Ghana, Afghanistan denied visas to enter Austria

Jakob Michael Berr for ESPN

SCHLADMING, AUSTRIA -- The parade of athletes at Saturday's opening ceremony of the Special Olympics World Winter Games will be short two delegations, as the teams from Ghana and Afghanistan were denied visas to travel to Austria to compete in the event.

"We are deeply saddened that the delegations from Special Olympics Afghanistan and Special Olympics Ghana were not able to obtain visas to travel to participate and compete [in the] Special Olympics World Winter Games in Austria," according to a statement released Saturday by Special Olympics International. "Special Olympics is a movement of welcome, opportunity and inclusion, and for these athletes to miss this chance to represent their country on a global stage of acceptance is frustrating and profoundly disappointing. The nine athletes and five Unified partners who will not be with us will be in our hearts as the nearly 2,600 athletes and Unified partners from 105 nations unite the world through sport this week."

Three athletes from Afghanistan were slated to compete in the snowshoeing races being held in Ramsau am Dachstein. And the team from Ghana -- six athletes with intellectual disabilities and their Unified partners -- were slated to participate in the Unified floorball competition in Graz beginning March 19.

"We got word last night that two of our teams, from Ghana and Afghanistan, would not be traveling to Austria for the Games because of visa problems," said Tim Shriver, chairman of the board of Special Olympics International (SOI), during a press conference today. "You hear numbers -- 2,500 athletes -- but there were five athletes on their way back to Kabul last night who were hoping and dreaming of competing here. It's heartbreaking. It's a reminder that, bureaucracy notwithstanding, we have a lot of work to do and a short time to do it."

So far, attempts to reach the Austrian government have been unsuccessful. However, Mohammad Younus Popalzai, secretary general of the Afghan Olympic Committee, said, "As a nation we take all necessary measures and steps to make sure of our participation and representation in all sports events around the world. It's up to the host nation to facilitate our requests and allocate the necessary paperwork or visas so we can represent our nation. It's sad to hear at the last minute that we couldn't get visas to represent our nation in the Special Olympics event in Austria.

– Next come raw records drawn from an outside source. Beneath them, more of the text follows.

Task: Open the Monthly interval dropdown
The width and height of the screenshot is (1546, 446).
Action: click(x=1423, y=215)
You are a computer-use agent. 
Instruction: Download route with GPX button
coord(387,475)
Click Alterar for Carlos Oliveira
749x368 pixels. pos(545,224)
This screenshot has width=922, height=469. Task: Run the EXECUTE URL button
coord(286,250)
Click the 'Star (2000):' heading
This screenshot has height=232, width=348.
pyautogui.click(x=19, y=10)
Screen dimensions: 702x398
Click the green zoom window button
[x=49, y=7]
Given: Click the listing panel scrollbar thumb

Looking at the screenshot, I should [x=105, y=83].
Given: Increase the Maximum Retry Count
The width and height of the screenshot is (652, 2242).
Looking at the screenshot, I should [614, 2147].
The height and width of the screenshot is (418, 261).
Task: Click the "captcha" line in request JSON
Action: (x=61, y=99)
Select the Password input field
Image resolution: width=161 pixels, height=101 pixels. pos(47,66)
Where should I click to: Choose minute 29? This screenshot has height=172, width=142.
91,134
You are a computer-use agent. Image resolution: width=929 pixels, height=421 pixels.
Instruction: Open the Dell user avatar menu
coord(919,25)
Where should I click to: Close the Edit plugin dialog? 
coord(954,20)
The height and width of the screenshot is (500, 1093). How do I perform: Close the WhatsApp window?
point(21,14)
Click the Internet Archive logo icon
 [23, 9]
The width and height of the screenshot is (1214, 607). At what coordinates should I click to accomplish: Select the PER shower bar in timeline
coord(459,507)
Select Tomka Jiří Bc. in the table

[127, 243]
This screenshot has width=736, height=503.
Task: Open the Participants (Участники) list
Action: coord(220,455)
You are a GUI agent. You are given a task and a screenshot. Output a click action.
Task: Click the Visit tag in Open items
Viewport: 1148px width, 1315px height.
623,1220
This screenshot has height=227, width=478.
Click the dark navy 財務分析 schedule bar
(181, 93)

I hope things like this won't happen in the future."

Earlier in the week, the team from Ghana received word that their entry visas had been denied by the Netherlands Embassy, which represents the Austrian government in Ghana, on the grounds that the athletes would not return to Ghana after the competition.

On Wednesday, March 15, the team held an emotional press conference at the Dzorwulu Special School in Accra, where team captain Isaac Okyere described the decision by the Dutch embassy as "discriminatory, insensitive and inhumane."

"The embassy might have arrived at their decision because to them we are intellectually disabled, so we are not capable of doing anything good for Ghana," Okyere said. "Two years ago, we participated in the Los Angeles Special Olympics World Summer Games and won four silver medals for Ghana. So in spite of our disability, we are determined to develop our potential in sports and also to get well integrated into society.

"It is sad and disheartening that the embassy, without proper checks, will harshly deny athletes who have been to [the] United States for similar games because they are intellectually disabled."

According to reports, a representative from the team then traveled to Nigeria to make a final attempt at the Austrian embassy in Abuja. Meanwhile, the team members remained in Ghana, hoping for a last-minute intervention. Afghanistan's visa troubles went under the radar until Saturday morning, when SOI learned the delegation would not be traveling to Austria.

"We have been in constant communication with both teams, and in one case, what we heard from the embassy is that they brought the wrong papers and had only copies of their passports," said Markus Pichler, CEO of the Special Olympics World Winter Games 2017. "Both of these countries have experienced war or conflict. However, both Special Olympics programs in Ghana and Afghanistan are thriving despite these difficult circumstances. It's very impressive that these two programs have been so successful."

Pichler said both SOI and the Austrian government tried to intervene on both teams' behalf. "We tried to do everything, but unfortunately, with the delegation from Afghanistan, we weren't provided specifics on their decision, and for Ghana, we were told they were denied," said Pichler

Ghana has been dealing with this situation for more than three weeks. It is unclear how long the team from Afghanistan has had these issues. SOI got word last night that neither team would be traveling to Austria.

"Tim [Shriver] said it best," said Pichler. "For us, it might be a number. On paper, six athletes of more than 2,500 did not attend the 2017 World Games. But for those six, it is a nightmare."